Langenfeld : Jugendliche bemängeln Zustand von Schulen

Bei einem Talk im Langenfelder Rathaus diskutierten Jugendliche mit Vertretern der Stadt.

Unter dem denglischen Titel „Youth and the City“-Talk haben junge Langenfelder im Rathaus mit Vertretern der Stadtverwaltung über Themen diskutiert, die sie besonders interessieren und betreffen.
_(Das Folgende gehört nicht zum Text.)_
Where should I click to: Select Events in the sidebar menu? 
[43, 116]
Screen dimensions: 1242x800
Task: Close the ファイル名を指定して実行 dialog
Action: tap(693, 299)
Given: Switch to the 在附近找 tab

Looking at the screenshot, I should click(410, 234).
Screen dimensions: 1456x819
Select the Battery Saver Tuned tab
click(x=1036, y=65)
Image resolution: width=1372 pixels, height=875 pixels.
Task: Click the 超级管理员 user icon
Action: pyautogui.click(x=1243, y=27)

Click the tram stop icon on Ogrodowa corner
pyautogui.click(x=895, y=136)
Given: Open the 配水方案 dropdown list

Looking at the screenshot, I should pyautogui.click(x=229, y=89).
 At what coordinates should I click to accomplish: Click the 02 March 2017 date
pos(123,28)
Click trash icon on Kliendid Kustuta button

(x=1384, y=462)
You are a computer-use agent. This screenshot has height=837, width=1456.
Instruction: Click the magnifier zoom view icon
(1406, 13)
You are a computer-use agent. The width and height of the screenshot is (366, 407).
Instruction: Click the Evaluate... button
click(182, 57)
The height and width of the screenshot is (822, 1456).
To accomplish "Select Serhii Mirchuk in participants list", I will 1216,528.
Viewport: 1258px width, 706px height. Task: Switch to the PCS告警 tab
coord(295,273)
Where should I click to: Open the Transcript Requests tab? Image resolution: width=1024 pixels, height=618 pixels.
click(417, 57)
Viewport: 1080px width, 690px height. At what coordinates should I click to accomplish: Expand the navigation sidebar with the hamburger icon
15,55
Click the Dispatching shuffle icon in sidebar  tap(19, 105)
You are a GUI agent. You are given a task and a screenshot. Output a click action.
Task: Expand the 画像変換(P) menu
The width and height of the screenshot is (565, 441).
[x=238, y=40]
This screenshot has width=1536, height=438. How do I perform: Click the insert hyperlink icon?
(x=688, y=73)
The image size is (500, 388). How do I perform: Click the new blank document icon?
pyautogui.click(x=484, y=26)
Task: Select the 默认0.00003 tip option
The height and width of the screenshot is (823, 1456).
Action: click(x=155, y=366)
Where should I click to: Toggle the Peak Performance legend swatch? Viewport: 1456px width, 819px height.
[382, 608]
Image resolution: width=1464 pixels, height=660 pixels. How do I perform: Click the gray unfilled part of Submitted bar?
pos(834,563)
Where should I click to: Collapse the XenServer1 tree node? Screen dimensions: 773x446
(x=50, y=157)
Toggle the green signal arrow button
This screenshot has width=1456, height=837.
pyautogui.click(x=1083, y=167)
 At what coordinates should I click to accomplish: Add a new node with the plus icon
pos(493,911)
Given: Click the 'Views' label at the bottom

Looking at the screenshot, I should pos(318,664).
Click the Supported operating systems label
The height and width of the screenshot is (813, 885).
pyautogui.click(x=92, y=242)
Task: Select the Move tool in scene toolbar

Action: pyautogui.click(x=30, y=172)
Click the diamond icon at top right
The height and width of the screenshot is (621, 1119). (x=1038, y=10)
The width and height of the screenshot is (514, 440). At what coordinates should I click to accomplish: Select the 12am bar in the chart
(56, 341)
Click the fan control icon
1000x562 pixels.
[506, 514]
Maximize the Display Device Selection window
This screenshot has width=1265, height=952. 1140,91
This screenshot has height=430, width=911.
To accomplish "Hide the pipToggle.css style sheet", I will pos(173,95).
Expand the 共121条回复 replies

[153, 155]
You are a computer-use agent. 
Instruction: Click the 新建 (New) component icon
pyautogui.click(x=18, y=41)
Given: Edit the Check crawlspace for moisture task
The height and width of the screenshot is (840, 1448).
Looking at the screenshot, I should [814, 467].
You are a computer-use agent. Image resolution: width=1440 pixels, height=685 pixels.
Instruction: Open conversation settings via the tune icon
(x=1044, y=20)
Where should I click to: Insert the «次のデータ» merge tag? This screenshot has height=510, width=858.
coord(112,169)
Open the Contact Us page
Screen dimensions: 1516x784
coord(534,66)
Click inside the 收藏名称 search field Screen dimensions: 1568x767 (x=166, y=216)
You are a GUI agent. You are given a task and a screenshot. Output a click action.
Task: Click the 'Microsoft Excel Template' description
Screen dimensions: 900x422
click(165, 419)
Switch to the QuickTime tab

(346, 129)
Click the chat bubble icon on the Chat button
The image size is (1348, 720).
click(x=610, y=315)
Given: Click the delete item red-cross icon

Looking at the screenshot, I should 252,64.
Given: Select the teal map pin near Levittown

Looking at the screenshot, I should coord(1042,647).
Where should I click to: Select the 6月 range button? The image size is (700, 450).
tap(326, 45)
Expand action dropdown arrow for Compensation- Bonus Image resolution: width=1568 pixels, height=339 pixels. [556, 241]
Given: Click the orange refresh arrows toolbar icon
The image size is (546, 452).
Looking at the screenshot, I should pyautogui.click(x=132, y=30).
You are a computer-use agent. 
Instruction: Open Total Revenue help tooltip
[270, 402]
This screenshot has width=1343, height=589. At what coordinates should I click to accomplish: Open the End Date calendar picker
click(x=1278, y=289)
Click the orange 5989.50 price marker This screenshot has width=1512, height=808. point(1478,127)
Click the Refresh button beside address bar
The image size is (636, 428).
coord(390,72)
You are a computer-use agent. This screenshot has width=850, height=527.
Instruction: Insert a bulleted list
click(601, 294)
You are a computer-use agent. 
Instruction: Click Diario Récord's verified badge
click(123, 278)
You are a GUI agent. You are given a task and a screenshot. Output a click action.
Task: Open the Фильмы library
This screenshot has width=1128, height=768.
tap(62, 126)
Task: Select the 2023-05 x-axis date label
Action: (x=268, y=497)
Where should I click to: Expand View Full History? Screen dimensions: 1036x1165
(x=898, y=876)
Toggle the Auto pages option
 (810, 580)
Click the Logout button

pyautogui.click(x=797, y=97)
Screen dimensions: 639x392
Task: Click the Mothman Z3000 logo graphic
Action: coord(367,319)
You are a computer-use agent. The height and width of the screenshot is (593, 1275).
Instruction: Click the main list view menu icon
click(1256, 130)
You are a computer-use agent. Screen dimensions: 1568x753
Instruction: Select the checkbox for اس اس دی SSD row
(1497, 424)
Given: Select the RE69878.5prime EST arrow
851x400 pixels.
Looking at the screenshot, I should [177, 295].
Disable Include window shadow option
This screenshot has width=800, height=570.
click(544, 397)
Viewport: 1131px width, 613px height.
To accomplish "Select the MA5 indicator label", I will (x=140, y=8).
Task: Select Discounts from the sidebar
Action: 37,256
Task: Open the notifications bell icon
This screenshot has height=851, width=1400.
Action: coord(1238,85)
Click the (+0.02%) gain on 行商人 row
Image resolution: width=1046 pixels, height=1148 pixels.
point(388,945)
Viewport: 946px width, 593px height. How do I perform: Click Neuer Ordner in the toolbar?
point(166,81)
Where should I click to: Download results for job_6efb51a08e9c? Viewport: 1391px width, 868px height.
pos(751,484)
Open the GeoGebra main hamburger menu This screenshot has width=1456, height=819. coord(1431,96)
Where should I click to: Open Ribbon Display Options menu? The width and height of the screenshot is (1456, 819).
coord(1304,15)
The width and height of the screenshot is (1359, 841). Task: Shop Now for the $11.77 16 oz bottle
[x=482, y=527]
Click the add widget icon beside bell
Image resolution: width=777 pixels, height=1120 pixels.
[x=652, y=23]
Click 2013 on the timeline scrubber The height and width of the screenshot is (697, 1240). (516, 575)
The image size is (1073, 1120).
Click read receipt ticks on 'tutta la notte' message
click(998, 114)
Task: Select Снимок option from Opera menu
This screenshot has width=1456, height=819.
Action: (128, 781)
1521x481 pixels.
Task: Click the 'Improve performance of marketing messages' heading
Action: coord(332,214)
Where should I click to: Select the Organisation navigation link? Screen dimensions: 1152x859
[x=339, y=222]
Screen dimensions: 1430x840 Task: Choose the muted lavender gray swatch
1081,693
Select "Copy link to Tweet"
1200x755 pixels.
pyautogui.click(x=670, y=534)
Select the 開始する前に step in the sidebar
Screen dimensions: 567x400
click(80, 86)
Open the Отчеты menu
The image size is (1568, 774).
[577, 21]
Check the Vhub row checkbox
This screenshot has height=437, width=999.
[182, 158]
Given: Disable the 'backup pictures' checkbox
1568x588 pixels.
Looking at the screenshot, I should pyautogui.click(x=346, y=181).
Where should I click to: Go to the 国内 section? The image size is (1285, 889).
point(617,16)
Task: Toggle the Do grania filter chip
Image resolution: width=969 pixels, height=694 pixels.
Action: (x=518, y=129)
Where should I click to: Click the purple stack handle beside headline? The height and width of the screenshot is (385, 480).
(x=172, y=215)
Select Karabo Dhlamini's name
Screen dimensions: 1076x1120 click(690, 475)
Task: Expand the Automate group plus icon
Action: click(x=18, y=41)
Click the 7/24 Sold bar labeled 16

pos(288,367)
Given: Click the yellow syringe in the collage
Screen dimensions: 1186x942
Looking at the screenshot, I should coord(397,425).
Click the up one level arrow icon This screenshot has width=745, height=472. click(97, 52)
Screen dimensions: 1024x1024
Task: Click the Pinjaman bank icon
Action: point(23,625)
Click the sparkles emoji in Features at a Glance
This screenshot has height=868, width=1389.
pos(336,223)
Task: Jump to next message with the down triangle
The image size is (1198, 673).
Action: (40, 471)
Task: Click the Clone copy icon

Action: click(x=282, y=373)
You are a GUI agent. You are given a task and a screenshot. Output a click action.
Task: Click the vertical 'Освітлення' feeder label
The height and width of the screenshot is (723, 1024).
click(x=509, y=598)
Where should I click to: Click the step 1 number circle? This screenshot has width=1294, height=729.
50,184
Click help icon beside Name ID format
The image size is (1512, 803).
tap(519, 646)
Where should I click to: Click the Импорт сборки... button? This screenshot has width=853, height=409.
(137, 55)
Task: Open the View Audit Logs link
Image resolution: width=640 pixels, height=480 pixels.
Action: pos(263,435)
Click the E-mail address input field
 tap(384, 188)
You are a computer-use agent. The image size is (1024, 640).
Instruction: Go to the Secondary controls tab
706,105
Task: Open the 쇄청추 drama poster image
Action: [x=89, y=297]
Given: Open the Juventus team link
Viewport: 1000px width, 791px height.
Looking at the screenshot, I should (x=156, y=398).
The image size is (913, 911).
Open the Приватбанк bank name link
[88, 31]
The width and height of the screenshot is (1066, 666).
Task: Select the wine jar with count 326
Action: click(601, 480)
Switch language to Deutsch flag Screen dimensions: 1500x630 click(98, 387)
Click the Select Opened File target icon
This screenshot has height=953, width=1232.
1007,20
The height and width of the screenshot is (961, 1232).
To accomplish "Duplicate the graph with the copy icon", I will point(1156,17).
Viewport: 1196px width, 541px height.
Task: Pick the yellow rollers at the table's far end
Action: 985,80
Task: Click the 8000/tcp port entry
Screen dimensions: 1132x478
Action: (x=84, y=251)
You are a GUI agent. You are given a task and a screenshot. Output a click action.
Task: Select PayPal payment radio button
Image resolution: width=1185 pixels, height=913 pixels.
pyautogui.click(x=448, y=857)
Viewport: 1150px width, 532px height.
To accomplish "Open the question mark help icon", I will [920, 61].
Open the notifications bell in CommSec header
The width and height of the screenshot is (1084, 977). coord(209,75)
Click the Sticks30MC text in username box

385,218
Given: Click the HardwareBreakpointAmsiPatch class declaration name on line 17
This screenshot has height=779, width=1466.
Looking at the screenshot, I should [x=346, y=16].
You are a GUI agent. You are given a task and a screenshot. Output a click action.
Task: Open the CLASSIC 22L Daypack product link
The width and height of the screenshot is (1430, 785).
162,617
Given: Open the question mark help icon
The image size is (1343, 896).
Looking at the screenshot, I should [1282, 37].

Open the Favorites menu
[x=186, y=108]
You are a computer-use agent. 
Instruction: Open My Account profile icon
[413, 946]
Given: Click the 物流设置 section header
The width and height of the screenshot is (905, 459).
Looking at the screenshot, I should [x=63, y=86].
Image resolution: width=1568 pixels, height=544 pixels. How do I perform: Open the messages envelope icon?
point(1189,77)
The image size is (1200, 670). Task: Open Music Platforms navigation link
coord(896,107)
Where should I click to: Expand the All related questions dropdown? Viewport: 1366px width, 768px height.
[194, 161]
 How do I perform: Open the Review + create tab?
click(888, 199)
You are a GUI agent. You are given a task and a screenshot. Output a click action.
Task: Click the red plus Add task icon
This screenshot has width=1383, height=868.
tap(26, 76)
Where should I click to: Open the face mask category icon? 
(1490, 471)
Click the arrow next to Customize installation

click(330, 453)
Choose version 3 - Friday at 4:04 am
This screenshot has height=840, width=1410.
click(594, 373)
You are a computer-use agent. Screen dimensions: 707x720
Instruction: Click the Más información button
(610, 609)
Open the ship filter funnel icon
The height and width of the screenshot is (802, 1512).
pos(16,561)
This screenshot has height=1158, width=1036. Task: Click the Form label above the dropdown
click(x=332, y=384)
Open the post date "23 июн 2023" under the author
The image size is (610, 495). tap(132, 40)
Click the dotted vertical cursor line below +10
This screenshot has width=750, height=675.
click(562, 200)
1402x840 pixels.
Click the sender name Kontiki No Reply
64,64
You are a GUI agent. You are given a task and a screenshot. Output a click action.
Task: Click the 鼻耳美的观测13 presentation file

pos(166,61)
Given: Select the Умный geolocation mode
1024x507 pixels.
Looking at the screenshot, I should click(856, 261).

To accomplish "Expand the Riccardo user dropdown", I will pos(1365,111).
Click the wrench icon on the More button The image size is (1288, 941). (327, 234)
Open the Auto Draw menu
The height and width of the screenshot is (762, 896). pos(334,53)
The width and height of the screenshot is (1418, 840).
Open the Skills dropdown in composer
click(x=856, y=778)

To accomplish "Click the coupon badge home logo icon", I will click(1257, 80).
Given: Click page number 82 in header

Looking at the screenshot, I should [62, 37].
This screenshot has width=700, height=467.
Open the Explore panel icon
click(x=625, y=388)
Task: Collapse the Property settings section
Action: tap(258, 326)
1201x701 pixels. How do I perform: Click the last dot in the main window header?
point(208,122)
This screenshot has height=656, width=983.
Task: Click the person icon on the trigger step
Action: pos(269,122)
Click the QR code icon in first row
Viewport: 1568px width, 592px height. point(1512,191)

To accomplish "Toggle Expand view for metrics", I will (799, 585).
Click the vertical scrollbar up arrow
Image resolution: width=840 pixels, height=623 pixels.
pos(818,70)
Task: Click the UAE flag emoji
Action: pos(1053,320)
So wie Alexander, der in einer der Gesprächsrunden seinem Ärger Luft macht: „Ich finde das so eine Unverschämtheit, dass Gelder an den Schulen ungerecht verteilt werden!“ Der Neubau der Prismaschule habe mehrere Millionen Euro gekostet, doch seine damalige Grundschule konnte sich zeitgleich nicht genügend Schulbücher leisten. „Wir mussten uns immer zu zweit ein Buch teilen und konnten es nur abwechselnd mit nach Hause nehmen“, lässt der Jugendliche die anderen Beteiligten am runden Konferenztisch zum Thema „Schule“ wissen. Dann holt er noch einmal tief Luft und schaut Schulreferatsleiter Carsten Lüdorf direkt in die Augen. „Wie kann sowas sein?“

Die Teilnehmer befassten
sich mit mehreren Themen

Lüdorf hört sich die Kritik an, erklärt dann, dass das zwei völlig verschiedene Geldtöpfe seien, aus denen da finanziert wird. „Wir müssten da nochmal genauer schauen, woran es lag“, blieb er Alexander eine konkrete Antwort schuldig. Der 15-jährige Evrim beklagt „veraltete und ekelige Schultoiletten“.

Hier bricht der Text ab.